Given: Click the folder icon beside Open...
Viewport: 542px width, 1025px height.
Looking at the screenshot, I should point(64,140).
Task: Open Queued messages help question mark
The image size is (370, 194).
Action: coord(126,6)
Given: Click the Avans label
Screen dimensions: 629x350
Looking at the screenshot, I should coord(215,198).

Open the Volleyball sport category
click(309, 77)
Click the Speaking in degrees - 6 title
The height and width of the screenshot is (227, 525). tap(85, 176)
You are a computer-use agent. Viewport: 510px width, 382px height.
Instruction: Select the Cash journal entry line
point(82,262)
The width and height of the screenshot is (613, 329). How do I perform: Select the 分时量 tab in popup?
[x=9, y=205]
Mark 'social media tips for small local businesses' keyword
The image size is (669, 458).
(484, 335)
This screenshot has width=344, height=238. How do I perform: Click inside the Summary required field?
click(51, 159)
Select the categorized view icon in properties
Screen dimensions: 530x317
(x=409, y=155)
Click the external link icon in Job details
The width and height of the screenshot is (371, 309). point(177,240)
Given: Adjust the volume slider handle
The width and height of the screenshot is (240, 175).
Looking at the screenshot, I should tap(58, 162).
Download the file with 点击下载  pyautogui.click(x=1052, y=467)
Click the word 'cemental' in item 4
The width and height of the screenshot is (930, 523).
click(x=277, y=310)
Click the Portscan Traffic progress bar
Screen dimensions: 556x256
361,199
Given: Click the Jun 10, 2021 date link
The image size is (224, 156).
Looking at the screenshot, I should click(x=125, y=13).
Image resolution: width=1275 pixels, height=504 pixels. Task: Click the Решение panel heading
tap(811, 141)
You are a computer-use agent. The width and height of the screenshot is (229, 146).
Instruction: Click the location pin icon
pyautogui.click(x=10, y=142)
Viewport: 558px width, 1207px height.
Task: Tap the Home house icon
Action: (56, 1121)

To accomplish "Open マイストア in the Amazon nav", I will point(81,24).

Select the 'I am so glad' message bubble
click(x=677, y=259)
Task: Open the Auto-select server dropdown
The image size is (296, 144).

#####

» **TASK PROMPT**: Restate the records exactly. Leave nothing out.

» **RESULT BELOW**:
Given: Click the folder icon beside Open...
Viewport: 542px width, 1025px height.
Looking at the screenshot, I should point(64,140).
Task: Open Queued messages help question mark
The image size is (370, 194).
Action: coord(126,6)
Given: Click the Avans label
Screen dimensions: 629x350
Looking at the screenshot, I should coord(215,198).

Open the Volleyball sport category
click(309, 77)
Click the Speaking in degrees - 6 title
The height and width of the screenshot is (227, 525). tap(85, 176)
You are a computer-use agent. Viewport: 510px width, 382px height.
Instruction: Select the Cash journal entry line
point(82,262)
The width and height of the screenshot is (613, 329). How do I perform: Select the 分时量 tab in popup?
[x=9, y=205]
Mark 'social media tips for small local businesses' keyword
The image size is (669, 458).
(484, 335)
This screenshot has width=344, height=238. How do I perform: Click inside the Summary required field?
click(51, 159)
Select the categorized view icon in properties
Screen dimensions: 530x317
(x=409, y=155)
Click the external link icon in Job details
The width and height of the screenshot is (371, 309). point(177,240)
Given: Adjust the volume slider handle
The width and height of the screenshot is (240, 175).
Looking at the screenshot, I should tap(58, 162).
Download the file with 点击下载  pyautogui.click(x=1052, y=467)
Click the word 'cemental' in item 4
The width and height of the screenshot is (930, 523).
click(x=277, y=310)
Click the Portscan Traffic progress bar
Screen dimensions: 556x256
361,199
Given: Click the Jun 10, 2021 date link
The image size is (224, 156).
Looking at the screenshot, I should click(x=125, y=13).
Image resolution: width=1275 pixels, height=504 pixels. Task: Click the Решение panel heading
tap(811, 141)
You are a computer-use agent. The width and height of the screenshot is (229, 146).
Instruction: Click the location pin icon
pyautogui.click(x=10, y=142)
Viewport: 558px width, 1207px height.
Task: Tap the Home house icon
Action: (56, 1121)

To accomplish "Open マイストア in the Amazon nav", I will point(81,24).

Select the 'I am so glad' message bubble
click(x=677, y=259)
Task: Open the Auto-select server dropdown
The image size is (296, 144).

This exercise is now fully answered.